═════ Trecho extraído ═════
O executivo José Tadeu Alves, 51 anos, presidente do laboratório Merck Sharp & Dohme no Brasil, já havia se programado para assistir à Copa do Mundo na Alemanha. Mas uma notícia vinda dos Estados Unidos, um dia antes da abertura do torneio, deixou o futebol em segundo plano. No dia 8 de junho, o Food and Drug Administration (FDA), órgão que aprova a comercialização dos medicamentos e alimentos no mercado americano, dava sinal verde para um nova vacina desenvolvida pela empresa. Chamada de Gardasil, a droga previne o HPV, um vírus sexualmente transmissível que tem mais de 100 subtipos, alguns deles causadores de câncer de colo de útero. ?Foi uma notícia tão boa quanto ganhar a Copa do Mundo?, compara Tadeu. Para se ter uma idéia do que a vacina representa, basta analisar alguns dados da doença: o câncer cervical mata 300 mil mulheres por ano e é a segunda maior causa de morte entre o sexo feminino. Além dos benefícios para a saúde, a invenção irá, definitivamente, vitaminar o balanço financeiro da Merck (não confundir com a alemã Merck KGaA), uma potência que fatura US$ 22 bilhões. ?Acreditamos que o Gardasil renderá US$ 3 bilhões no próximo ano?, diz Tadeu. É apenas o primeiro de uma série de lançamentos que o laboratório promete colocar no mercado até 2009. Virão por aí 29 produtos que, nas palavras do próprio executivo, farão nascer ?uma nova Merck com o dobro das vendas atuais?.
═════ Informações registradas ═════
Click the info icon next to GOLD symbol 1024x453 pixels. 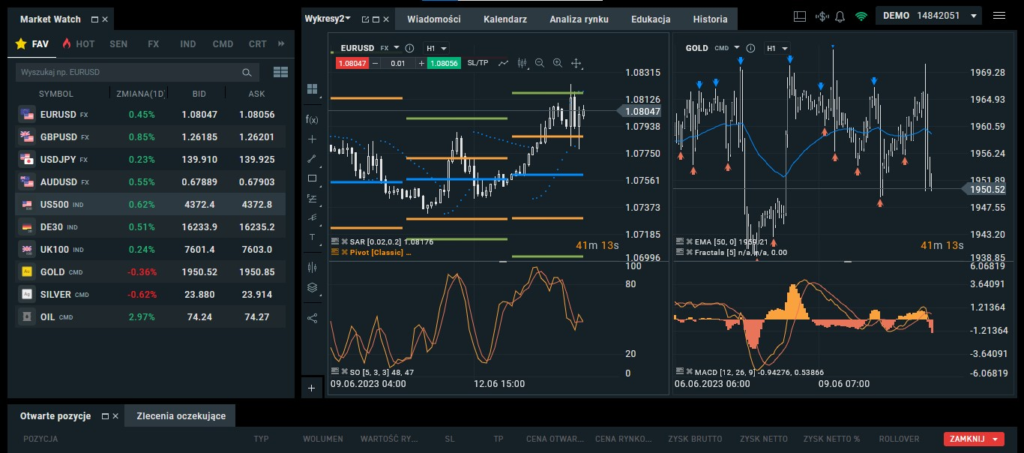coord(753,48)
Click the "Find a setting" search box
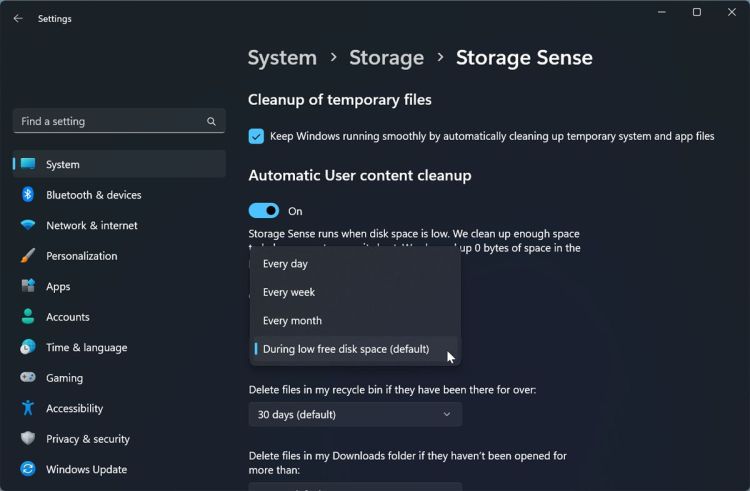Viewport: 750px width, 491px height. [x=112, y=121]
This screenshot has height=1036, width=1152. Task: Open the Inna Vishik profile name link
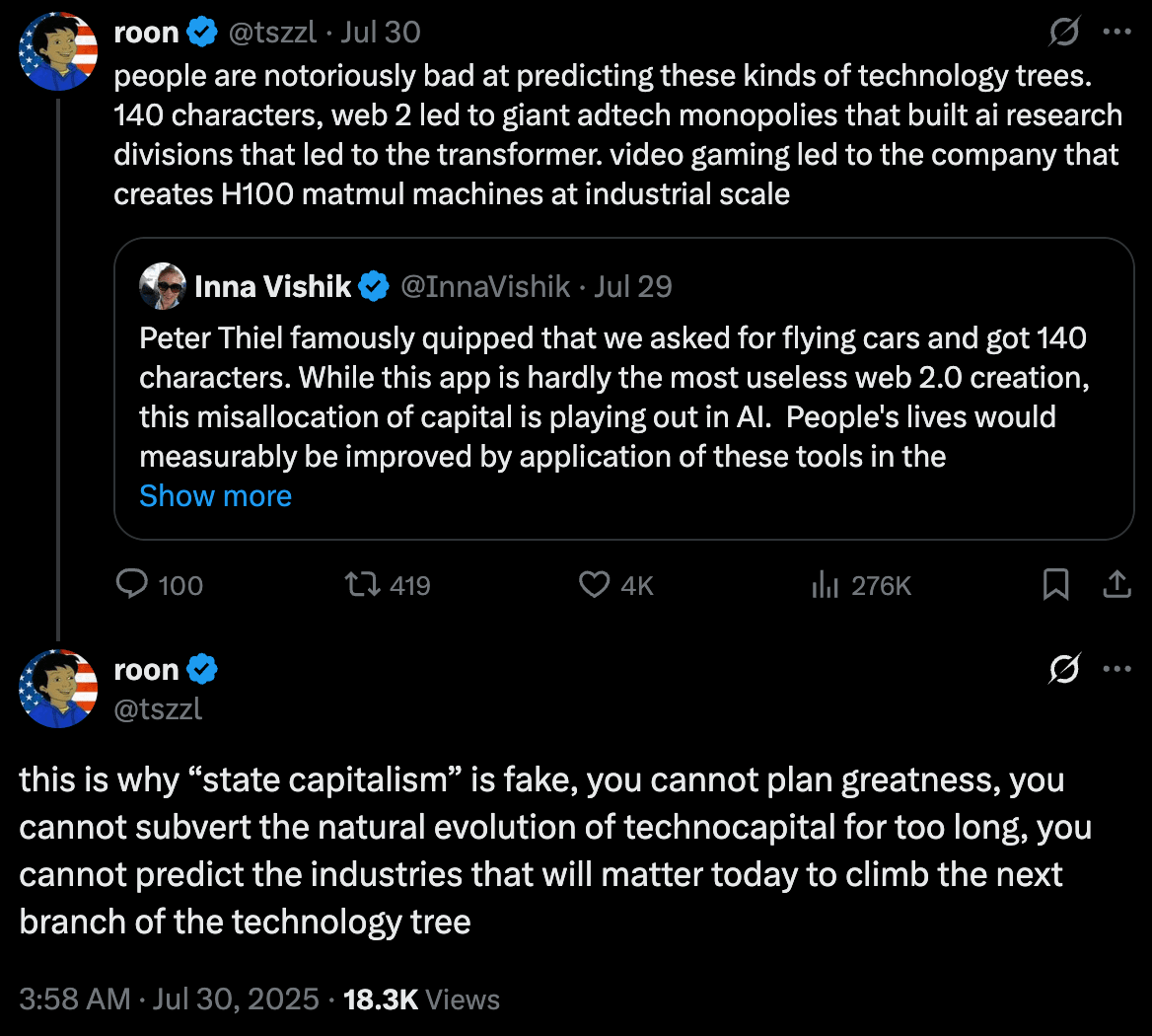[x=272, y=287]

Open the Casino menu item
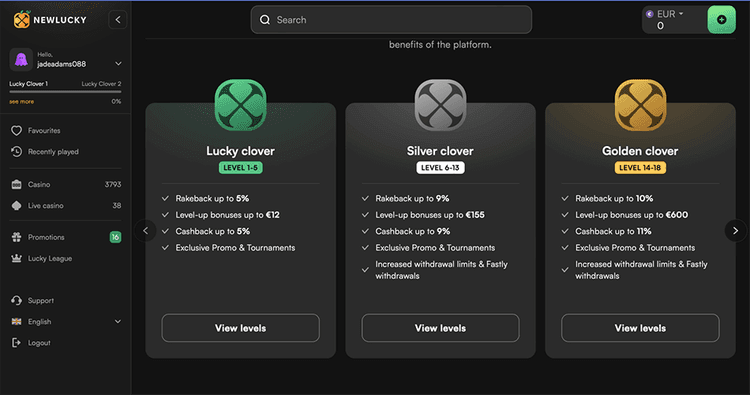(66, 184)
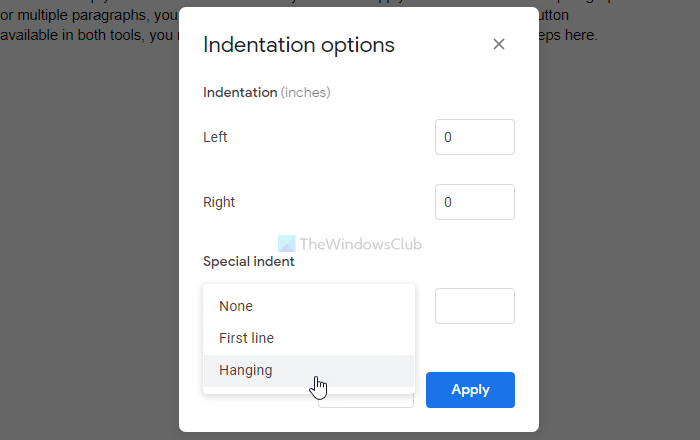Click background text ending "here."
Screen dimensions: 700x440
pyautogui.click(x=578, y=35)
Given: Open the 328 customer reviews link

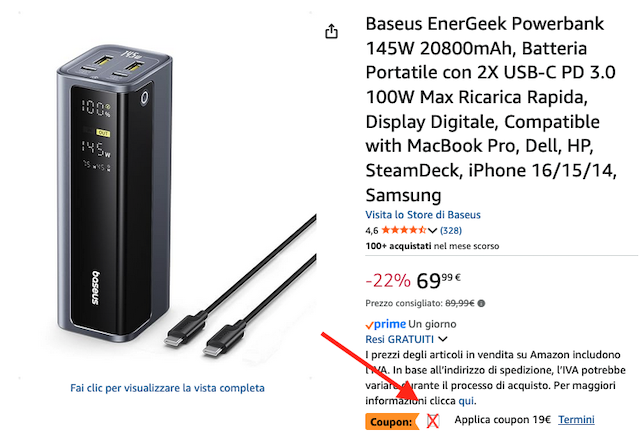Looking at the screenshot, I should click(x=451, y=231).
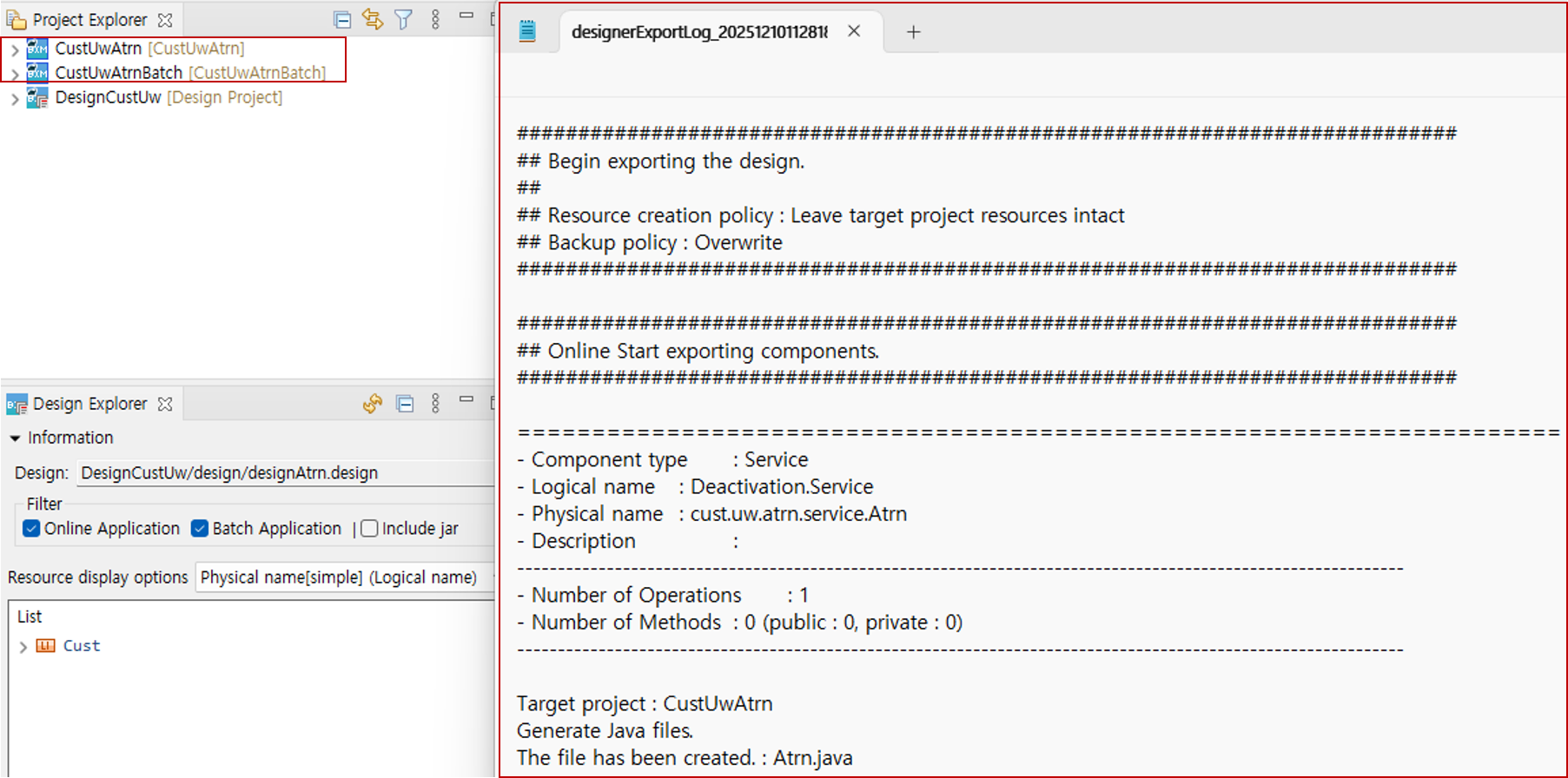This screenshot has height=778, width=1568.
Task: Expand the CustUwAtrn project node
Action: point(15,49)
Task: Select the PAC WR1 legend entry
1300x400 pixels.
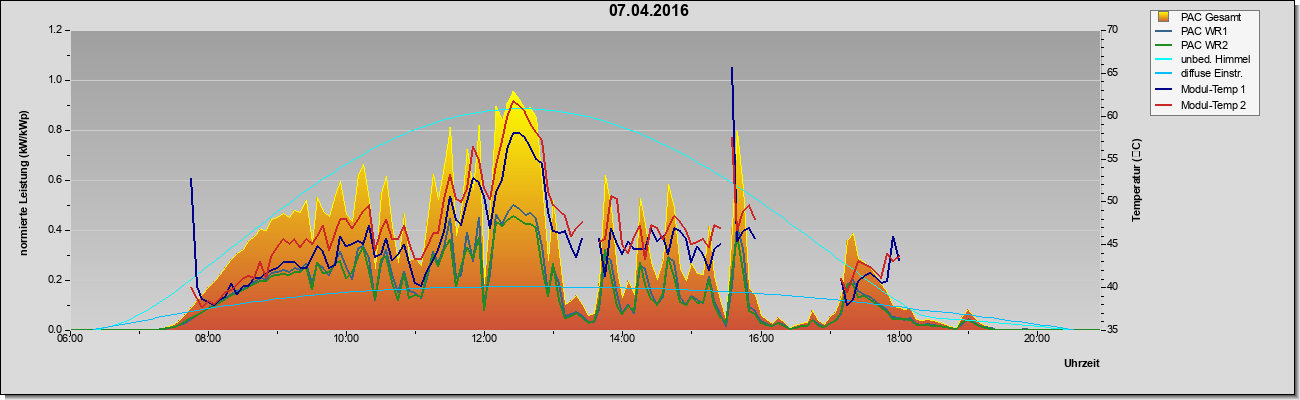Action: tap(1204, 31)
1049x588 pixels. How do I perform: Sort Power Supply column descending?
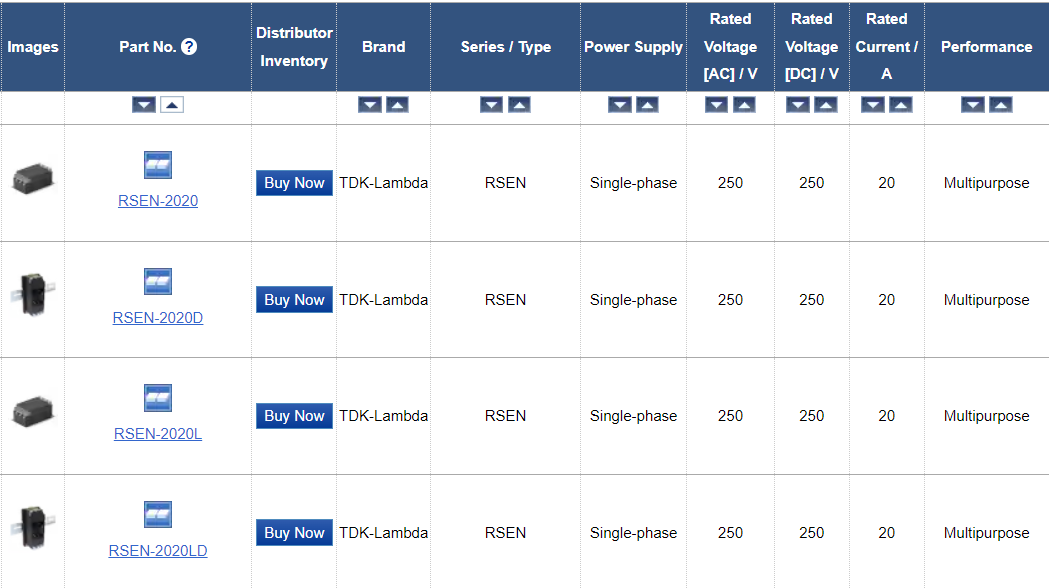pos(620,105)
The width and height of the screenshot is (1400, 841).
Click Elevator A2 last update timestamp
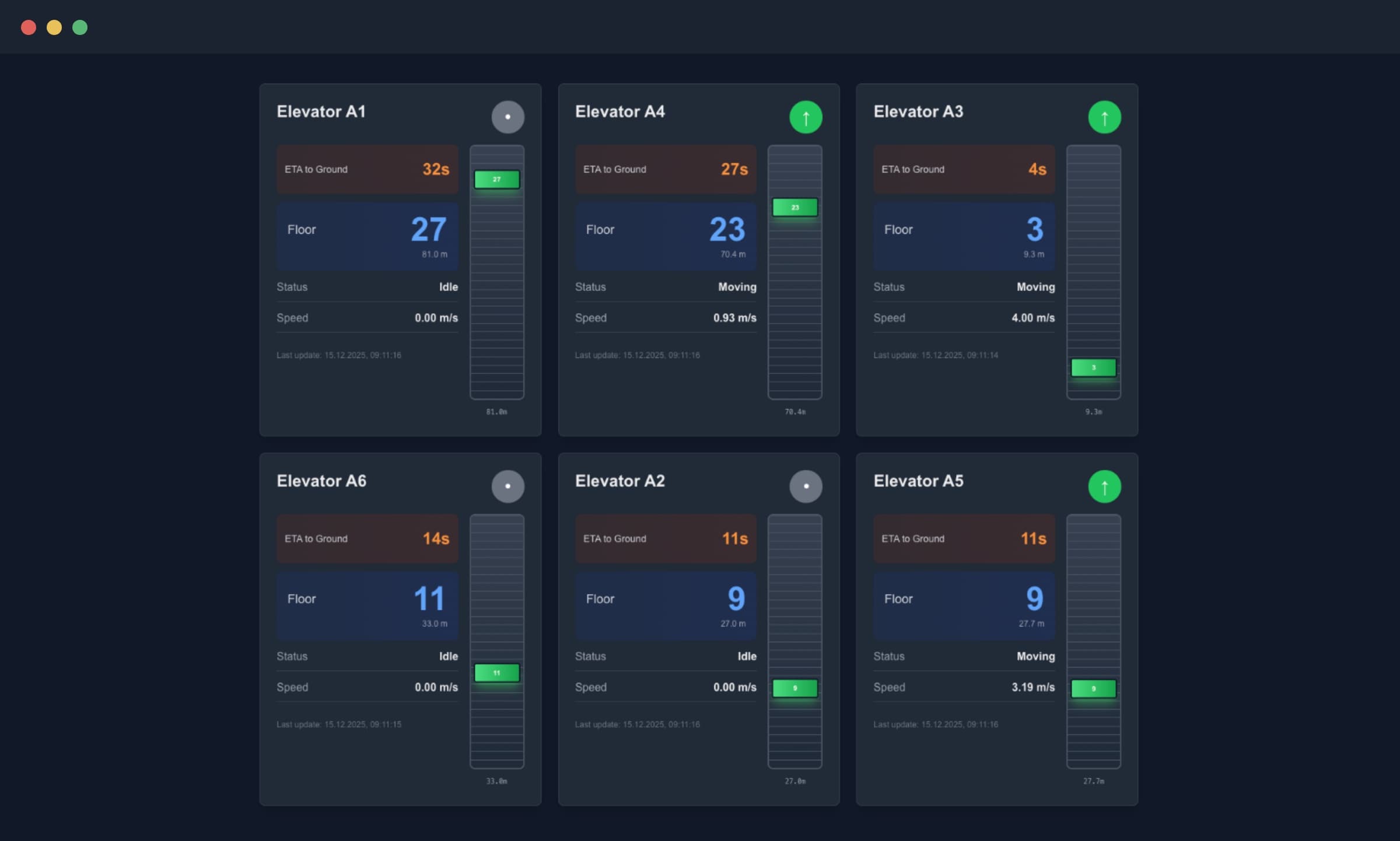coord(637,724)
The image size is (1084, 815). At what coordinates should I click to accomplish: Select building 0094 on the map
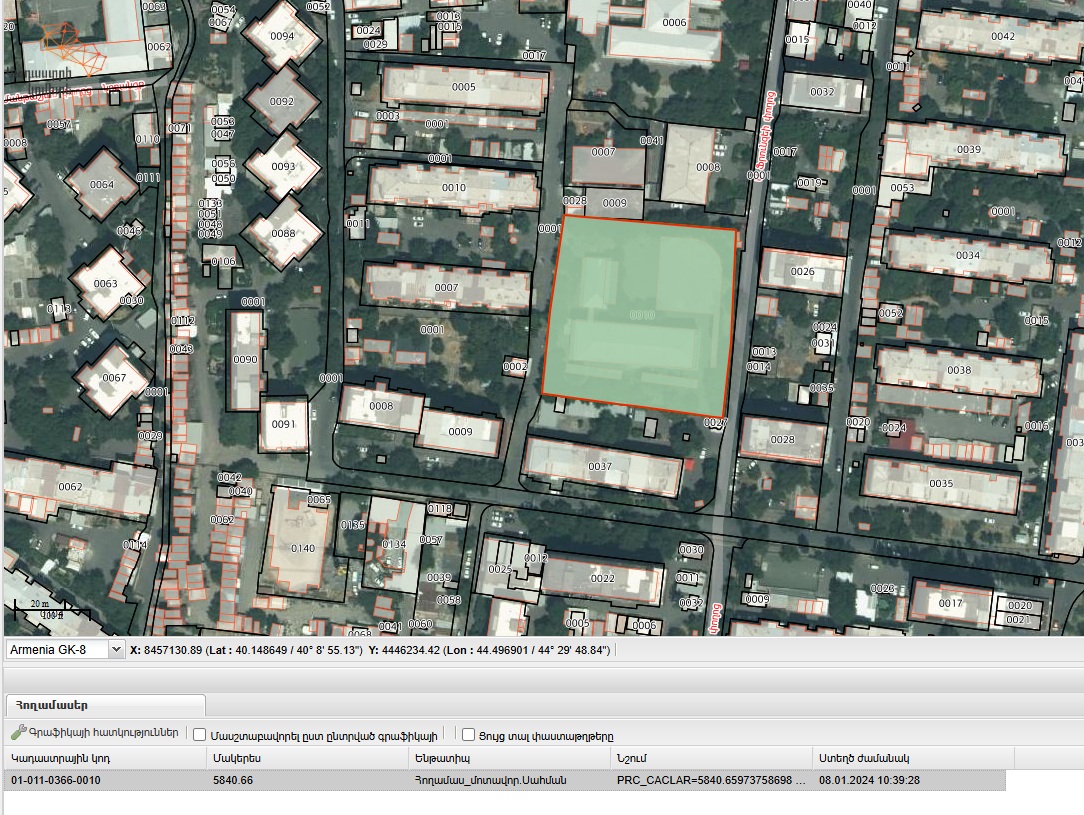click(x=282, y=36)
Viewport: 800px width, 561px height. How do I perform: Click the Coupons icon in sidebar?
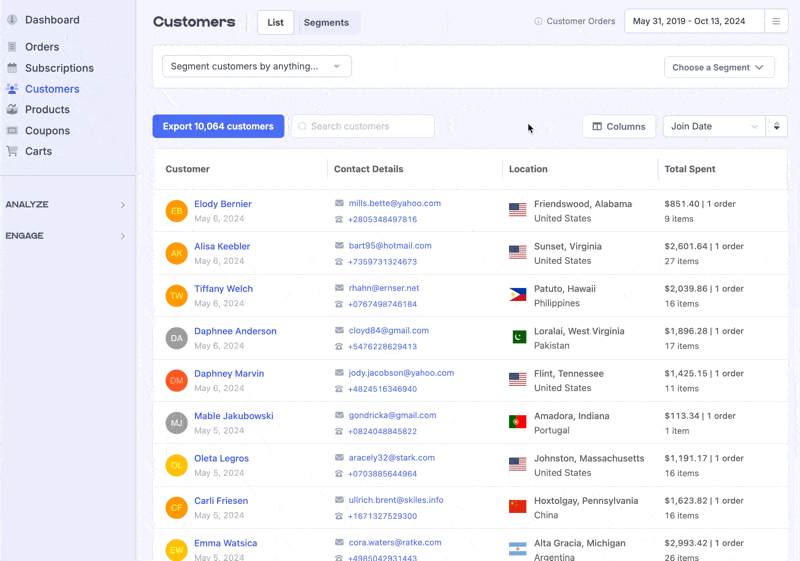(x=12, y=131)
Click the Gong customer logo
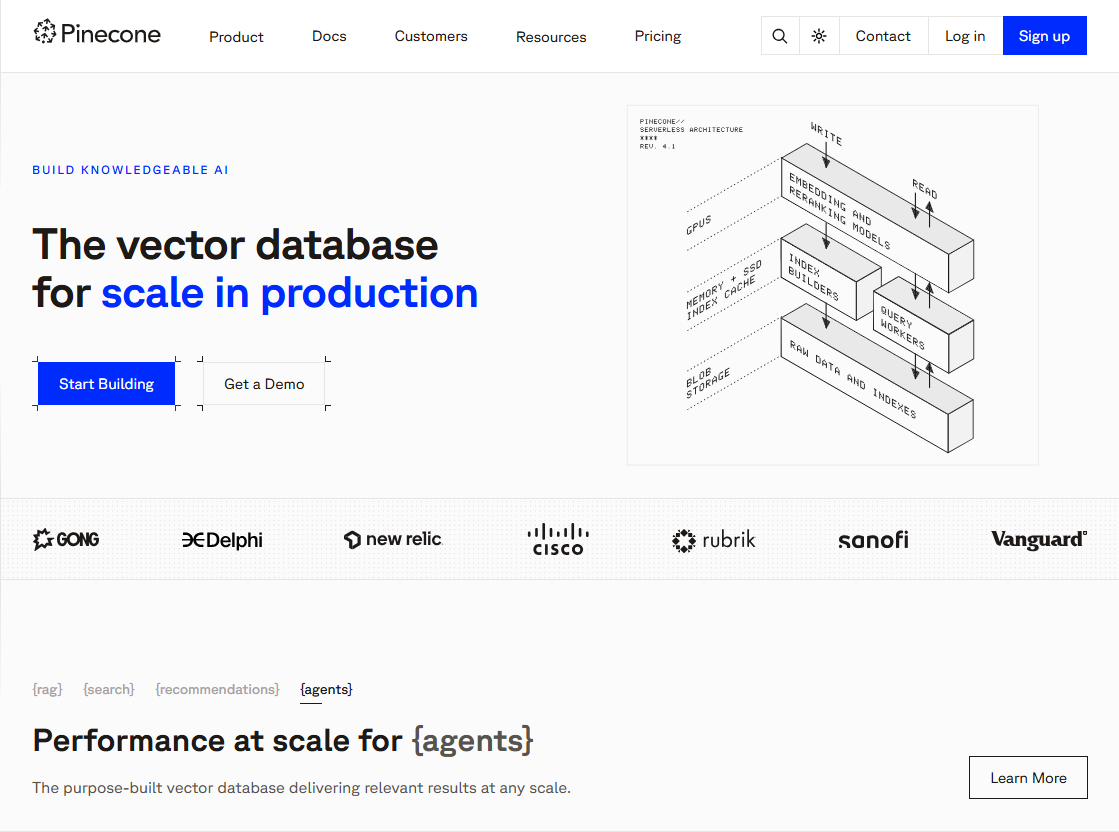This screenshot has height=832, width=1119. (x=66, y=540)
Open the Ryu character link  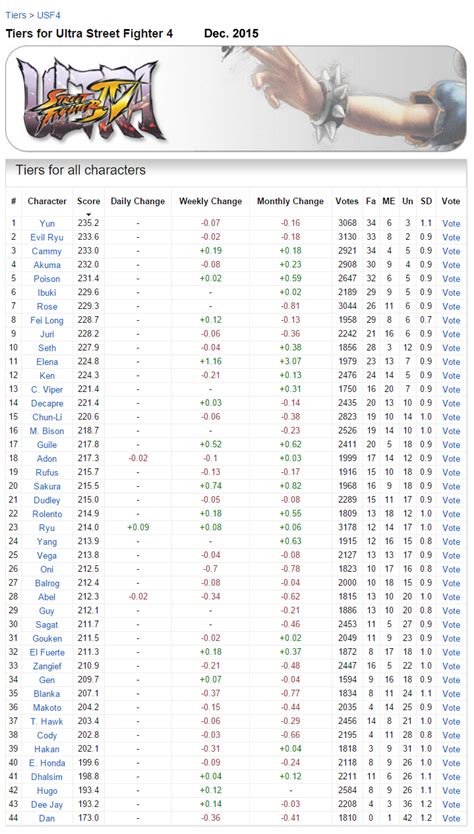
═════
Retome o texto sobre a Merck e a vacina Gardasil logo após a última frase e dê continuidade a ele.

Só no próximo ano, a empresa americana vai lançar, além do Gardasil, mais dois medicamentos poderosos. Um deles é a vacina Rotateq, contra o rotavírus, uma doença intestinal que atinge 2,7 milhões de crianças por ano. O outro será o Januvia, remédio que inibe a progressão da diabetes. Ambos estão na categoria dos blockbusters, como são conhecidos os medicamentos campeões de venda. A Merck calcula que cada um deles deva gerar algo em torno dos US$ 3 bilhões em vendas. Ou seja, a soma do Gardasil com o Rotateq e mais o Januvia renderá US$ 9 bilhões ao laboratório. É como se, da noite para o dia, fosse criada uma empresa duas vezes maior do que as Casas Bahia, a maior rede de varejo do País. Para desenvolver as drogas, entretanto, levou-se muito tempo, uma média de 12 anos. ?O lançamento de produtos também está relacionado a elevados custos?, diz Carolina Marchiori Bezerra, analista setorial da Lafis Consultoria. A criação de um medicamento demanda investimentos que variam de US$ 800 milhões até US$ 1,2 bilhão. ?Aplicamos US$ 4 bilhões em pesquisa todos os anos?, afirma Tadeu. Com um quadro de quatro mil cientistas, os testes de cada remédio são feitos em escala global. O Gardasil, por exemplo, foi usado em 27 mil mulheres em mais de 33 países.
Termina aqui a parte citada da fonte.